### [Provided text]

Resonance & Resilience: Dresden Mark Steinbach plays the last and largest Gottfriend Silbermann organ, finished in 1755 with 47 stops on 3m & Pedal in the Hofkirche, now the Catholic Cathedral. The organ, city, and church survive through wars and disaster. Bach: Fantasia & Fugue in G Minor, BWV 542 Buxtehude: Nun komm der Heiden Heiland, BuxWV 211 Anton Heiller: Nun komm der Heiden Heiland Bach: Das alte Jahr vergangen ist, BWV 614 Bach: O Mensch bewein dein’ Sünde gross, BWV 622 Bach: Meine Seele erhebet den Herren, BWV 648 Bach: Ich ruf zu Dir Herr Jesu Christ, BWV 639 Bach: Fantasia in G, Piece d’orgue, BWV 572 Messiaen: Le Banquet Céleste Eric Nathan: Immeasurable
Wang Lu: Missing Absence
Resonance and Resilience: Dresden The 1755 Silbermann Organ by Mark Steinbach
Time, memory, loss, and resilience connect this album’s music with the instrument and the city where it was recorded. Gottfried Silbermann’s magnum opus pipe organ of 1755 in Dresden’s Roman Catholic Cathedral (formerly the Hofkirche or ”court church“) miraculously survived the city’s catastrophic bombing nearly two centuries later, in 1945. The resonance of this organ is thrilling and compelling, but so is the story of the instrument and its city—a story of resilience and survival.
As an organist, I am particularly interested in how historic instruments inform our interpretation of music of their time. I am also eager to discover how these instruments can shape and inspire the music of our own time. After performing a recital of Johann Sebastian Bach’s works and new compositions at Dresden’s Cathedral, I knew I had found the place to record both Bach and recent compositions. Gottfried Silbermann’s instrument combined with the rich acoustic of Dresden’s Cathedral seemed the ideal choice.
Gottfried Silbermann (1683-1753) holds wide respect today as an organbuilder of the Baroque era and was highly regarded by Johann Sebastian Bach (1685-1750). Bach had a close relationship to Dresden, having been appointed “Composer to the Electoral Saxon and Royal Polish Court” there in 1736, while he was living and working in nearby Leipzig. He did not play this particular instrument, as it was completed five years after his death. Silbermann signed the contract to build the organ only one day after Bach’s death on July 28, 1750! Bach did, however, play Dresden’s two earlier Silbermann organs, which he greatly admired. Both of those instruments, unfortunately, were destroyed during the Allied bombing of Dresden during World War II.
The Cathedral organ’s windchests and 3,500 pipes escaped destruction because they had been stored safely outside the city in December 1944, before the bombing in February 1945. Now restored, this instrument is an outstanding example of a Baroque organ of significant proportions (three manuals, pedal, 47 stops) in a stunningly live acoustic. It navigates music of its contemporaries such as Bach beautifully, but also reveals new dimensions to music of our time.
Music on This Album The complicated and traumatic history of the city of Dresden, combined with the organ’s dramatic survival story, made this recording process a poignant experience.

### [Supplied records]
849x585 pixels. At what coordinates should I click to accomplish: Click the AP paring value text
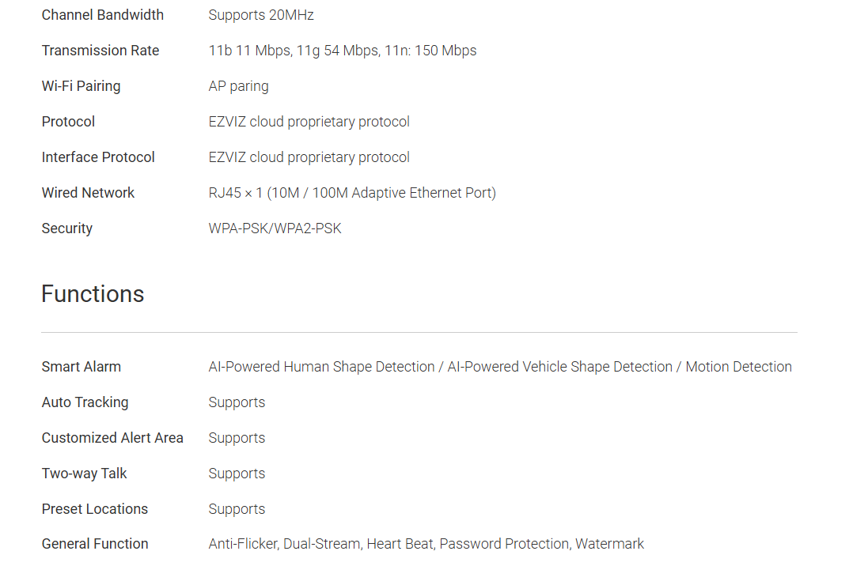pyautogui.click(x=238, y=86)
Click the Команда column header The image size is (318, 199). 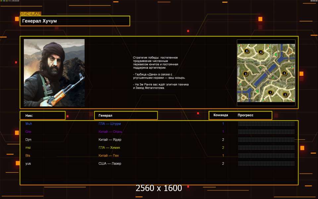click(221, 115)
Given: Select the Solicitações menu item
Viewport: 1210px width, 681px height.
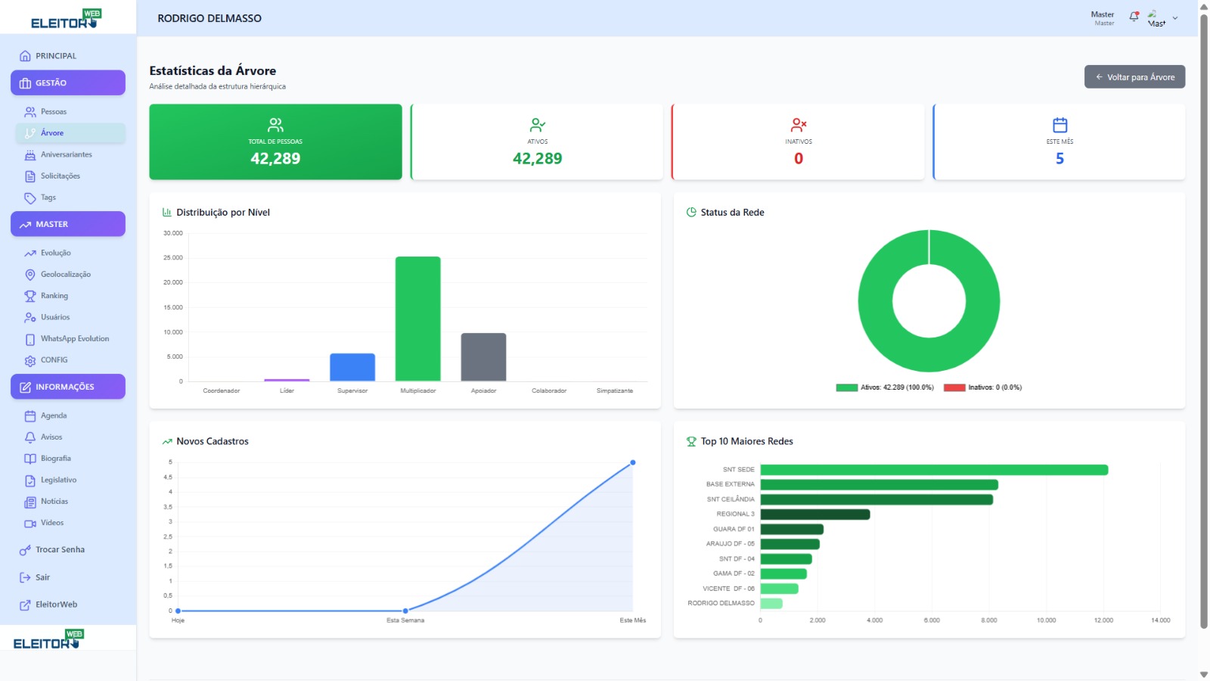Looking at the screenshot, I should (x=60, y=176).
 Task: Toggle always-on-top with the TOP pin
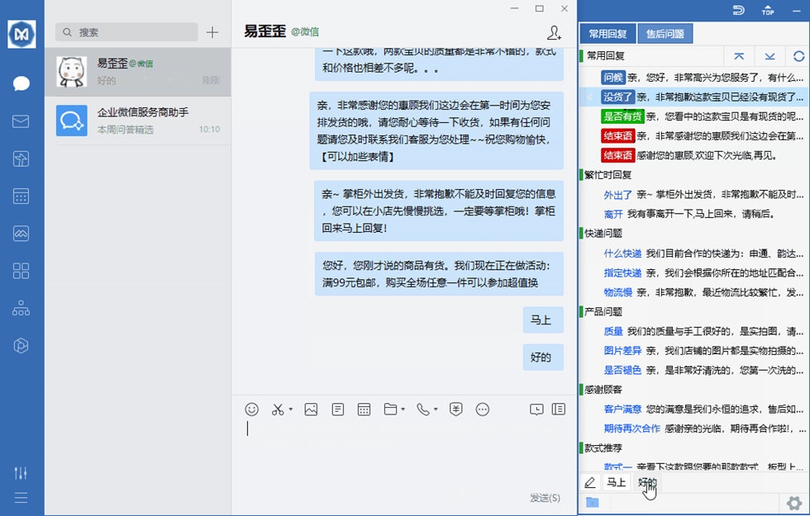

### [Task requirements]
Reproduce word for word the part of the Dresden organ text starting at "The Cathedral organ’s" and ending at "of our time.".

### [Response to this task]
The Cathedral organ’s windchests and 3,500 pipes escaped destruction because they had been stored safely outside the city in December 1944, before the bombing in February 1945. Now restored, this instrument is an outstanding example of a Baroque organ of significant proportions (three manuals, pedal, 47 stops) in a stunningly live acoustic. It navigates music of its contemporaries such as Bach beautifully, but also reveals new dimensions to music of our time.